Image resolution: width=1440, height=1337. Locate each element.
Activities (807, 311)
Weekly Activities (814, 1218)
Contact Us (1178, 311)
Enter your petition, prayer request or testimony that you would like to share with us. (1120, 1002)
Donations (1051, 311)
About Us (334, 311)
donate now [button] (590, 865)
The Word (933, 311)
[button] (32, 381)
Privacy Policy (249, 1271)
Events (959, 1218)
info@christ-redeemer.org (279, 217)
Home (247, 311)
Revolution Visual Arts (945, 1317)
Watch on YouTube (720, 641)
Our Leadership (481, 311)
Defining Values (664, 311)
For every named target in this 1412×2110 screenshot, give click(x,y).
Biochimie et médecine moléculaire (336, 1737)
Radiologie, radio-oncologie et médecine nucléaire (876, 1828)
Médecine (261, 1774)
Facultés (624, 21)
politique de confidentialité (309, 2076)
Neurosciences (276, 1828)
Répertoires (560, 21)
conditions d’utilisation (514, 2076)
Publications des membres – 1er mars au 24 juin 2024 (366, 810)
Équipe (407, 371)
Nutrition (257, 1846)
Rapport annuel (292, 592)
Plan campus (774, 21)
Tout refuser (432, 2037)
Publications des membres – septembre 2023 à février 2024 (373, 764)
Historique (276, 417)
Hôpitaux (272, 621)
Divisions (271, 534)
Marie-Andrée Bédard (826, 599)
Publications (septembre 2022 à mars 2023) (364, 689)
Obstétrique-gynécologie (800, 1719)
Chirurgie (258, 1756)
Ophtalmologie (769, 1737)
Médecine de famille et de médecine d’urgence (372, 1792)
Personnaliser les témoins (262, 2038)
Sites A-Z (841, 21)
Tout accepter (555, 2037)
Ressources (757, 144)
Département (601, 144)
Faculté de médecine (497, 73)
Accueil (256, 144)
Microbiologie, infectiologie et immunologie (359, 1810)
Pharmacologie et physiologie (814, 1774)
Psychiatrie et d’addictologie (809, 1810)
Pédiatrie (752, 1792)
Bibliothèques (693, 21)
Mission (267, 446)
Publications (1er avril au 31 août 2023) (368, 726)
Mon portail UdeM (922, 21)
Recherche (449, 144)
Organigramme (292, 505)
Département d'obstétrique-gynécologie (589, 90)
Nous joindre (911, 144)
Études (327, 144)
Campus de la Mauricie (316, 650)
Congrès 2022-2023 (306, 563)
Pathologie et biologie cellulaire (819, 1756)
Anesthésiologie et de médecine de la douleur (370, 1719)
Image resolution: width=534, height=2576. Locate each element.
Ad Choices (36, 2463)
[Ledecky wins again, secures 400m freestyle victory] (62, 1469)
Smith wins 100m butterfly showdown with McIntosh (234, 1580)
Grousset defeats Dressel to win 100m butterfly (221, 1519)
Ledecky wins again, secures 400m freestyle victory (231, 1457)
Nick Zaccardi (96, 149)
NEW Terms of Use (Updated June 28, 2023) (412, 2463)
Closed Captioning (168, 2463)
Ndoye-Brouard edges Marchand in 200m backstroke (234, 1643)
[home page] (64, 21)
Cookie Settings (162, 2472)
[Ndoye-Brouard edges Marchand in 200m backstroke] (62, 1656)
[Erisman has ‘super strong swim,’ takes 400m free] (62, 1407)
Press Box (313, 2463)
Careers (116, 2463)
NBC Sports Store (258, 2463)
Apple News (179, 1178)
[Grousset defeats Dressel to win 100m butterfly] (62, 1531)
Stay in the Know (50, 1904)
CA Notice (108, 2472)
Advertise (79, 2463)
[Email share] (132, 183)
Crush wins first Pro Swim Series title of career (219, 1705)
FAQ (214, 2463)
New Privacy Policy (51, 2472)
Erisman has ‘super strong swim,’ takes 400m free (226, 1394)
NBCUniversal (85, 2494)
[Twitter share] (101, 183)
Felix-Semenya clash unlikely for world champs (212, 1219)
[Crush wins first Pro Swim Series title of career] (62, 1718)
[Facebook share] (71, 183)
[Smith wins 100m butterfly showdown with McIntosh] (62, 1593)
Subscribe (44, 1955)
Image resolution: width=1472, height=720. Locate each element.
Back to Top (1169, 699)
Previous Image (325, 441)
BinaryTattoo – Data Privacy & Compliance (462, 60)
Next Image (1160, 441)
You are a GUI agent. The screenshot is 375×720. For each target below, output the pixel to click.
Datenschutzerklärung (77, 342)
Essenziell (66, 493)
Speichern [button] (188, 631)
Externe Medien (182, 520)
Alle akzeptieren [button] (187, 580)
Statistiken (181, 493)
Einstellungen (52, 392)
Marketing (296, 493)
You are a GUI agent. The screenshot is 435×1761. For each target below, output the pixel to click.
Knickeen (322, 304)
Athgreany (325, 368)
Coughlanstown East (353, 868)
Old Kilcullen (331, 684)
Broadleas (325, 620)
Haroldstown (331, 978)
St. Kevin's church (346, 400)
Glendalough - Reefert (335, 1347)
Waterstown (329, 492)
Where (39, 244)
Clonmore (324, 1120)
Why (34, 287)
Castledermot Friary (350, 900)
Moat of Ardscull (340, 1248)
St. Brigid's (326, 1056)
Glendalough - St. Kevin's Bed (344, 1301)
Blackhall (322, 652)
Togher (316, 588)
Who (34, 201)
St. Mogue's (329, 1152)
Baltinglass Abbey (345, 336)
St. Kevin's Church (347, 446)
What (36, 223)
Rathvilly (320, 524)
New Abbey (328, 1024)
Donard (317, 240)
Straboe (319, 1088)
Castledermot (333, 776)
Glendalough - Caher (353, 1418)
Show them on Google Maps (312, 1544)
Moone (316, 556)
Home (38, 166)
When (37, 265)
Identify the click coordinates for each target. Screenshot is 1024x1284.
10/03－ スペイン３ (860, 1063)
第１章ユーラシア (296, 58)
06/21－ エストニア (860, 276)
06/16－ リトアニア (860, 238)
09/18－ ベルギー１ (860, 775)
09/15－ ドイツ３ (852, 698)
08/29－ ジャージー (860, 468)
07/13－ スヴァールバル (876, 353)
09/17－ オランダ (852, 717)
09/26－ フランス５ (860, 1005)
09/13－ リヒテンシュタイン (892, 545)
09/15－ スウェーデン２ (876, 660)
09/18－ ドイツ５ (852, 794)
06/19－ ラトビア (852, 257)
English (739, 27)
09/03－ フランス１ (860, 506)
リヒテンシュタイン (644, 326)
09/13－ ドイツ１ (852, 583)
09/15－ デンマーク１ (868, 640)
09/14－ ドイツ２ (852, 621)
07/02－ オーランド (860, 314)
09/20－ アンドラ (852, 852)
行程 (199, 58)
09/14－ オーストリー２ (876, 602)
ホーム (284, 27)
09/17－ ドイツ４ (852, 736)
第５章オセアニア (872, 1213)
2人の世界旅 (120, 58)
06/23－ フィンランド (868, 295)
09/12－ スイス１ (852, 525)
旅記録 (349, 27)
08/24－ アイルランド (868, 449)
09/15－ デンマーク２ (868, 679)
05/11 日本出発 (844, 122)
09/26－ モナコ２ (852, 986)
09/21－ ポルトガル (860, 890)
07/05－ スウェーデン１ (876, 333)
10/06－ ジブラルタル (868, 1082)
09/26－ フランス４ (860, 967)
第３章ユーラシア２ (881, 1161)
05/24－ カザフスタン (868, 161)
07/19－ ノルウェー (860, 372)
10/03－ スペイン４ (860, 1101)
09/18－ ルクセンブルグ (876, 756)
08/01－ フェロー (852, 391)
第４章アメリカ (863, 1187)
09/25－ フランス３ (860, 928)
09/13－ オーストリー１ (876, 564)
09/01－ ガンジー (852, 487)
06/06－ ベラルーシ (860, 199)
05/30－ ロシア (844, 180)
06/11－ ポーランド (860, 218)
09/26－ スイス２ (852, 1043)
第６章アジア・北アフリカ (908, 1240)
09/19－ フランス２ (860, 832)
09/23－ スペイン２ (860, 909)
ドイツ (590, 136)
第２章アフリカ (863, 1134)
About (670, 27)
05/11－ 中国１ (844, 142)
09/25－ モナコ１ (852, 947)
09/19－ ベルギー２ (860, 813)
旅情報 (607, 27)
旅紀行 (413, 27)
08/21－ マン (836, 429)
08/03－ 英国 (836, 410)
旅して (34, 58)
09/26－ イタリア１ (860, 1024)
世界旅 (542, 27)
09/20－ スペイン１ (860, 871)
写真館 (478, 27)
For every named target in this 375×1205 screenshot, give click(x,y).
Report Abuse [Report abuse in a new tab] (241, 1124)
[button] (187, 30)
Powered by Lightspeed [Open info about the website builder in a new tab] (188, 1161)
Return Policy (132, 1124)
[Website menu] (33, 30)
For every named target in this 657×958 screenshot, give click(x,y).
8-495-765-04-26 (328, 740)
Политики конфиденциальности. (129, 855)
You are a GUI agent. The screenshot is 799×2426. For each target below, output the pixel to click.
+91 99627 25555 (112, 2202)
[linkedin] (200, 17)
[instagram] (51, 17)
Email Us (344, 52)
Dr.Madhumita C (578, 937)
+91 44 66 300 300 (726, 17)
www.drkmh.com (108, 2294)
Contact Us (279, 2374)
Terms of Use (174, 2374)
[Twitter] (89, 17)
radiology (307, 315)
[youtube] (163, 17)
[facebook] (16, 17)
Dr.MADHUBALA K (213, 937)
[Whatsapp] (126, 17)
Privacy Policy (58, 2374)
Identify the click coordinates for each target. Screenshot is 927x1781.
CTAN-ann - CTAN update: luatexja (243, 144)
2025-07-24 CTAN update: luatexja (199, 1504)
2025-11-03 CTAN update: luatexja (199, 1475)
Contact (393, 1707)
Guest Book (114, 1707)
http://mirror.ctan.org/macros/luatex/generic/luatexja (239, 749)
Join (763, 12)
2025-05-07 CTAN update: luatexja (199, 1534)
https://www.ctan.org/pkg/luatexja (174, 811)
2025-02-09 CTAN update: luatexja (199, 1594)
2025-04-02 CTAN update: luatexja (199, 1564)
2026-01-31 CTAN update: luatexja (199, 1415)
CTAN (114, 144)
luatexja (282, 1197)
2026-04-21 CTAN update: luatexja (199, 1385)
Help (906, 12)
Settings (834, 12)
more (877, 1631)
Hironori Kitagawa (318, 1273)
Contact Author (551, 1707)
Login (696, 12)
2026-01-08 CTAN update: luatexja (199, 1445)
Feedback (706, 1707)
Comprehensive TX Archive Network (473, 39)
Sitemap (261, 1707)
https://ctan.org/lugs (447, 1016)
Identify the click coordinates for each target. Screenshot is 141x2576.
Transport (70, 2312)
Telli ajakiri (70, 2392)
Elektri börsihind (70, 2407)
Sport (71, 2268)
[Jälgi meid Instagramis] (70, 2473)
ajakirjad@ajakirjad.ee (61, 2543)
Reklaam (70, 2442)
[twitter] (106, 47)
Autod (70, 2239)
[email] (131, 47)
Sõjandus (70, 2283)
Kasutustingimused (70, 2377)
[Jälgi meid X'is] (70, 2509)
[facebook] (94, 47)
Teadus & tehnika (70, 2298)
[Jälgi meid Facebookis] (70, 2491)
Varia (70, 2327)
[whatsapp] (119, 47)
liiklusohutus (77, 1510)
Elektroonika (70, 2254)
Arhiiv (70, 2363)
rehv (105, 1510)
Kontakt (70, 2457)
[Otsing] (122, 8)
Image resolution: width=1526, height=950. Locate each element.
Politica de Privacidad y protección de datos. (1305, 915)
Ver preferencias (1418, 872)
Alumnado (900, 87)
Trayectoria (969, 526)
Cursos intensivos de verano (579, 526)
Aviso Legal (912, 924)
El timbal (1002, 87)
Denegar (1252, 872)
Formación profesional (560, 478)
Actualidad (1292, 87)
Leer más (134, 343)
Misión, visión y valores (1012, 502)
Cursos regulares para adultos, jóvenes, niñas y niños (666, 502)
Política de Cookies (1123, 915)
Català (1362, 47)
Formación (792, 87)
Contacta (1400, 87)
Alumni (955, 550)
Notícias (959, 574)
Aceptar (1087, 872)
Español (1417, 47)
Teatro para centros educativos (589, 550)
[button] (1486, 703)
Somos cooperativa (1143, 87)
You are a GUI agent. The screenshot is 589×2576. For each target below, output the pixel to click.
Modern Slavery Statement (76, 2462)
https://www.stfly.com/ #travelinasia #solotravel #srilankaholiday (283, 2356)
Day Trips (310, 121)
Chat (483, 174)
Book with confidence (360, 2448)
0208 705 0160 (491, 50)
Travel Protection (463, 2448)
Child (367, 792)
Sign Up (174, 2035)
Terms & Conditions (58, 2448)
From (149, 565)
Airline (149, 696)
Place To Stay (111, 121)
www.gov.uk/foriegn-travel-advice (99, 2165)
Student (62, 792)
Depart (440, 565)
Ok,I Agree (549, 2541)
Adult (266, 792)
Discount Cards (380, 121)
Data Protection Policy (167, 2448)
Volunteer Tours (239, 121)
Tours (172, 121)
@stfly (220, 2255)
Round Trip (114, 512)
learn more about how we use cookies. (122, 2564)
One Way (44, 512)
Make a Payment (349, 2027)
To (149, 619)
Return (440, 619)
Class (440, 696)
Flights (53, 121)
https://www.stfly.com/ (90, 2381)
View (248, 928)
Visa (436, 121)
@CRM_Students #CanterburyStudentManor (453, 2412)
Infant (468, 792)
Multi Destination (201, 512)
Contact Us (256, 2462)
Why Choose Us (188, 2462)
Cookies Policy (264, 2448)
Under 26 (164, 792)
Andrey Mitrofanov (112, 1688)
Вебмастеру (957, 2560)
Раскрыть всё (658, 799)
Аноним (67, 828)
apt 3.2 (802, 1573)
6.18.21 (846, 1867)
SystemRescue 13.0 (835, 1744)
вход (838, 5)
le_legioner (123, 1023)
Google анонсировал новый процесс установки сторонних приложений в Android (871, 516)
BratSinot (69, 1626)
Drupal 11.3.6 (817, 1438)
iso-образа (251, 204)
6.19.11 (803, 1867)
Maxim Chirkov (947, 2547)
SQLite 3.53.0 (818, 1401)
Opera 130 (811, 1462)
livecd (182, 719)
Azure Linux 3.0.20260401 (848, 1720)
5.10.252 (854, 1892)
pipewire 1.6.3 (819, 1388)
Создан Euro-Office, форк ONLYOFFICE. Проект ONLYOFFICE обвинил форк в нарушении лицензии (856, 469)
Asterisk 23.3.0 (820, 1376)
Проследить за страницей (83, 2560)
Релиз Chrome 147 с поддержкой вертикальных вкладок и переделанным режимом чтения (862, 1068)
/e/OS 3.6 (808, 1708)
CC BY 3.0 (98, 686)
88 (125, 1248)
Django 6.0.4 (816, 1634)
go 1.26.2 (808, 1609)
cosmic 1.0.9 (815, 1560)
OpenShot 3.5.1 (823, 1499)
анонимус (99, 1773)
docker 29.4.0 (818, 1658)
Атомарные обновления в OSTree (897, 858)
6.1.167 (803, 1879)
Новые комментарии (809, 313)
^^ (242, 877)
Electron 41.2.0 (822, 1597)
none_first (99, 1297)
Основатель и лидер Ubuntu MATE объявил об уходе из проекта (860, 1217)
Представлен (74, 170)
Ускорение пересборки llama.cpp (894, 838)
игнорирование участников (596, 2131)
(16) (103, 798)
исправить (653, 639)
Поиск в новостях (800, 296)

Exercise aim:
Can you format the data starting at the line containing "[Twitter] (89, 17)" and ending at the line containing "Privacy Policy (58, 2374)", both included, as a numbered list with any blank lines left out?

Response to the exercise:
1. [Twitter] (89, 17)
2. radiology (307, 315)
3. [youtube] (163, 17)
4. [facebook] (16, 17)
5. Dr.MADHUBALA K (213, 937)
6. [Whatsapp] (126, 17)
7. Privacy Policy (58, 2374)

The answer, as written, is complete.